Nesta sexta-feira (11 de dezembro), o goleiro Zetti será um dos participantes do jogo que marcará a despedida dos gramados do goleiro Rogério Ceni e que terá transmissão do FOX Sports a partir das 21h (horário de Brasília). Eterno ídolo do São Paulo e um dos maiores goleiros da história do clube, ele concedeu entrevista exclusiva ao FOXSports.com.br antes da participação no evento e relembrou um pouco da carreira do colega, que iniciou sua caminhada no Tricolor fazendo de Zetti uma de suas primeiras 'vítimas'.
"Começou como uma brincadeira. A gente ficava, depois do treino, tentando tirar a camisa do travessão, mas tudo em clima de brincadeira. Bom, eu brincava porque não tinha a pretensão de bater falta. O Rogério até falava para eu tentar, mas minha geração era diferente, não fui educado dentro do futebol para isso, e nem os treinadores permitiam", afirmou o ex-goleiro.
E se durante os treinamentos o tom era de diversão, mudou quando o ano de 1997 começou e Zetti deixou a equipe tricolor para defender o Santos. Além de sentir que ainda poderia 'dar mais ao clube', por estar vivendo um bom momento e querer continuar, revela que o conhecimento prévio não foi suficiente para parar o amigo.
"Tive a oportunidade de defender o Santos por três temporadas. Claro que eu queria ter continuado no São Paulo, estava bem, em forma, mas existia a Lei do Passe, eu era um atleta caro na época e o clube vinha enfrentando alguns problemas financeiros. Quando tive que enfrentá-lo, já com a camisa do Santos, imaginava o que ele podia fazer, e até pensei em uma jogada de contra-ataque, mas ele foi muito feliz e acabou fazendo o gol".

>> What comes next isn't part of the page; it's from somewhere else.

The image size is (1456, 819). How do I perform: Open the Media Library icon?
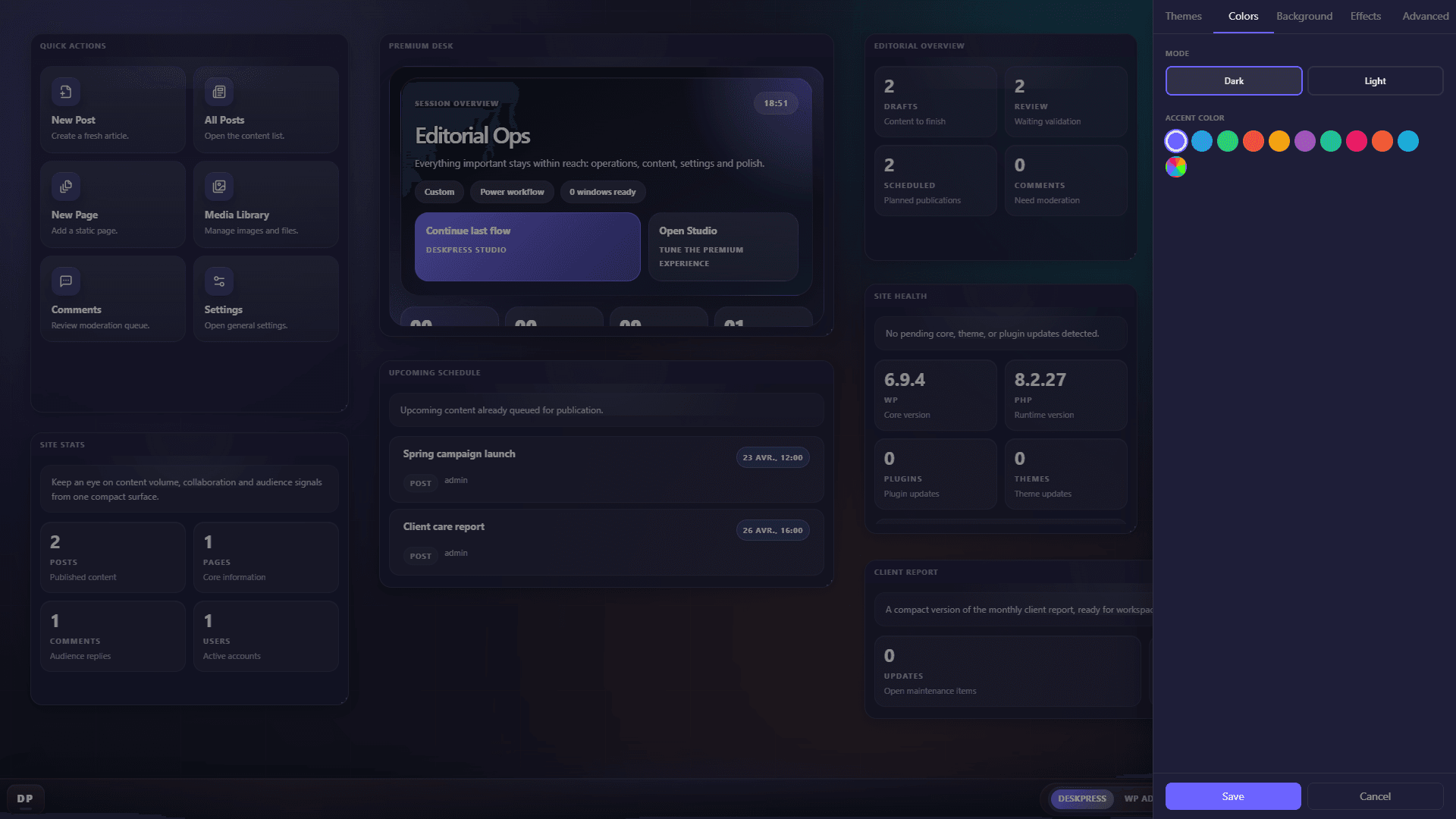tap(218, 186)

Os números mostram que Ceni foi um dos maiores jogadores da história do São Paulo e Zetti faz questão de ressaltar isso, apontando que o 'Mito' pode ser considerado até mesmo um dos maiores da história do futebol brasileiro. Porém, faz uma ressalva: para passar de 'passageiro' a ídolo de um clube, é preciso conquistar títulos.
"Falar quem foi o maior de todos é difícil e eu sempre comparo gerações. Cada um tem sua história, suas conquistas, e nada apaga isso. O Rogério se encaixa na lista de grandes não só do São Paulo, mas do futebol brasileiro. Os recordes, a maneira como suportou o futebol por tanto tempo, com disciplina, falam por si só. Mas o que marca a história de um ídolo se chama título. Não importa qual seja, mas tem que ganhar. Se não ganha, é um mero passageiro no clube", afirmou.
Ceni x Marcos

Amigos, Ceni e Marcos deixaram 'tarefa difícil' para os clubes (César Greco/Fotoarena)
Apesar de se tratar da despedida do goleiro são-paulino, a comparação com a trajetória do arqueiro do Palmeiras é inevitável. Para Zetti, que também defendeu as cores do Verdão, o jeito forte de falar era uma característica comum aos dois, mas o 'santo' do Palestra Itália tinha um diferencial para cativar as torcidas adversárias que Ceni não conseguiu ter: foi campeão do mundo com a Seleção Brasileira.
"O Rogério sempre foi muito duro com as palavras, ele sempre teve esse lado mais de bater, de falar o que pensa. O Marcos falou também, às vezes até demais, quando reclamava que os jogadores não estavam correndo. E essa imagem de coitado, de jogar sozinho, também pesa. Mas o fator a mais foi a Seleção. Quando se defende o país, todo mundo torce, não tem divisão de torcida, todo mundo pensa junto", avalia.
E se a comparação com o colega do Palmeiras é inevitável, o futuro das duas equipes também o é. Assim como no Verdão, Zetti acredita que o São Paulo terá dificuldades para conseguir viver sem Ceni. Mas explica: será muito mais pela falta de um grande jogador dentro de campo do que pela qualidade de seus goleiros.
"Qualquer goleiro que entrar hoje para substituir o Ceni, se a equipe não estiver bem, não vai dar certo. Pode trazer qualquer um que não vai ter substituto. O Denis, ou o Renan Ribeiro, não precisa ser melhor que o Ceni, nem cobrar faltas e pênaltis. O que precisa é ser ele mesmo, escrever sua história e conquistar títulos. A cobrança vai existir, mas o time vai ter que ajudar e a torcida terá que ter paciência com possíveis erros porque não vai surgir outro Rogério Ceni. Pode ser que apareça um bom, ou até mesmo melhor que sim? Claro que sim. Mas igual ao Ceni, nunca mais".